Colombia | Nearly 10,000 Venezuelan migrants en route to Panama

(Bogotá) At least 10,000 Venezuelan migrants en route to Panama bound for the United States are currently gathered in a locality in northern Colombia, local authorities announced on Monday.

Posted at 8:18 p.m.

These migrants are stranded in Necocli, on the shores of the Gulf of Uraba, in the Caribbean Sea, local human rights defender Wilfrido Menco told the Colombian press.

They are waiting for boats to be able to cross this gulf in order to reach the border town of Acandi, from where they intend to begin the perilous crossing of the Darien, a thick jungle of border mountains between the north of Colombia and Panama.

“There are no more tickets to take the shuttle boats” to Acandi, said Mr. Menco.

This region has experienced an unprecedented influx of migrants in recent weeks, the vast majority of them Venezuelans, wishing to cross all of Central America to reach the United States.

Since the beginning of the year, more than 160,690 immigrants have passed through the Darien where “the migratory flow has increased considerably”, according to Panama’s Interior Minister Juan Pino, who said he was “struck by this crowd coming from the south and the silence of the countries from which this migration comes”.

This flow for the first eight months of the year is already higher than that recorded for the whole of 2021 (133,000), which already exceeded that of the whole of the previous decade.

The statistics have exploded since July, and despite the rainy season which makes the crossing even more difficult, they peaked at 48,000 crossings for the month of September alone.

In Necocli, which has 45,000 inhabitants, “about 2,500 migrants arrive every day, mostly Venezuelans, at the rate of about fifteen buses every four hours which land their passengers at the port, worried Mr.

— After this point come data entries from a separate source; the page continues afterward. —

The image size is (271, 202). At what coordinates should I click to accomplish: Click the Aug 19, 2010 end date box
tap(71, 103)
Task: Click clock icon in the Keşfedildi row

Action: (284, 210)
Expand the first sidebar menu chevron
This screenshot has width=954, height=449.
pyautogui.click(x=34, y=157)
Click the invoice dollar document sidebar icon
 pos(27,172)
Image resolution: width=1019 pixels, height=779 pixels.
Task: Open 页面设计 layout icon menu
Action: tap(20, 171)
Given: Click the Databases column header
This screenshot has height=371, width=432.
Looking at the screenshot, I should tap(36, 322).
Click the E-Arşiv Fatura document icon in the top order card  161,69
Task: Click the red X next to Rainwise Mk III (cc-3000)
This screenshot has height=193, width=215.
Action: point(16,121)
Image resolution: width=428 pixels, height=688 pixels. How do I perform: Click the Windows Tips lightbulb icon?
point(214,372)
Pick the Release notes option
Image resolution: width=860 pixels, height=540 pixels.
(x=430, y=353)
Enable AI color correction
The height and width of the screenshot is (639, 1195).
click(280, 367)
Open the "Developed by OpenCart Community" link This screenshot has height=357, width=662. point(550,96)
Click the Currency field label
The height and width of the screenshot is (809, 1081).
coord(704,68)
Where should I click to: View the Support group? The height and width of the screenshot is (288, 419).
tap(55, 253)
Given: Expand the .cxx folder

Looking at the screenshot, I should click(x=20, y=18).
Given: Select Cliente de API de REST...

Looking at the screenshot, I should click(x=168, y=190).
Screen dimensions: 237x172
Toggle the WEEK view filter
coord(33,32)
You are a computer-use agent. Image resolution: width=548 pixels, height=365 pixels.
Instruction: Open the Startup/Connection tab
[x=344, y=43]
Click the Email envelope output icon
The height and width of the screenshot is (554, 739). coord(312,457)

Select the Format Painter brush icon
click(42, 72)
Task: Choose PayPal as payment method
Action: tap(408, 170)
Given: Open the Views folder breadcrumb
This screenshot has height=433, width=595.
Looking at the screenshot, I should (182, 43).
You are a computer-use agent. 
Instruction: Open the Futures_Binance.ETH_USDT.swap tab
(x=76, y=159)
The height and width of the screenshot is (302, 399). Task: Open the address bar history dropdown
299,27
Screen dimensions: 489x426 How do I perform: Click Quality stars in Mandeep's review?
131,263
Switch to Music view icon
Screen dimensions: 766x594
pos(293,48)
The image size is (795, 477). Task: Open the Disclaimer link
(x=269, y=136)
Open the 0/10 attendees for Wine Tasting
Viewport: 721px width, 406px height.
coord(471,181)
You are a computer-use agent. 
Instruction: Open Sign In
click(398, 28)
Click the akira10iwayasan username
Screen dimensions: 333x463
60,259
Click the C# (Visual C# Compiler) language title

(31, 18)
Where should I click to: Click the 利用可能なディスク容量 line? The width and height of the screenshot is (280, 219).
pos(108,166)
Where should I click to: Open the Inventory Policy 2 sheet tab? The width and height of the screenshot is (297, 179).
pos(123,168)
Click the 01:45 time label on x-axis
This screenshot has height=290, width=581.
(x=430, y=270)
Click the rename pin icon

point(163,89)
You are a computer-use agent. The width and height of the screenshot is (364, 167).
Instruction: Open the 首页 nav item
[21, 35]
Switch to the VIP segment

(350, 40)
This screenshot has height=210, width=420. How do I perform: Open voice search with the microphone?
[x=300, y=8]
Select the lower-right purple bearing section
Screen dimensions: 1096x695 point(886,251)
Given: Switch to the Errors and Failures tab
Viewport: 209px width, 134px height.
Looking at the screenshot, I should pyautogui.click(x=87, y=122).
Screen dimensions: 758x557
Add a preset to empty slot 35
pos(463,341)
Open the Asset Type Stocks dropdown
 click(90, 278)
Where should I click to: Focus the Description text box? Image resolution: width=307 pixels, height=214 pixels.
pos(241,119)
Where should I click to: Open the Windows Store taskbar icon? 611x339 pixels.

Menco.

Colombia is on the path of many migrants on their way to North America, including Haitians, Cubans but also some Africans and Asians. At the end of 2021, the last sudden influx of candidates for exile via the Darien was mainly Haitians.

It is not known why it is currently mainly Venezuelans who are attempting this odyssey. But the crossing on foot of the Darien, mountainous jungle infested with snakes, dotted with ravines and where criminal gangs are rampant, remains particularly dangerous, and is done between three to four days.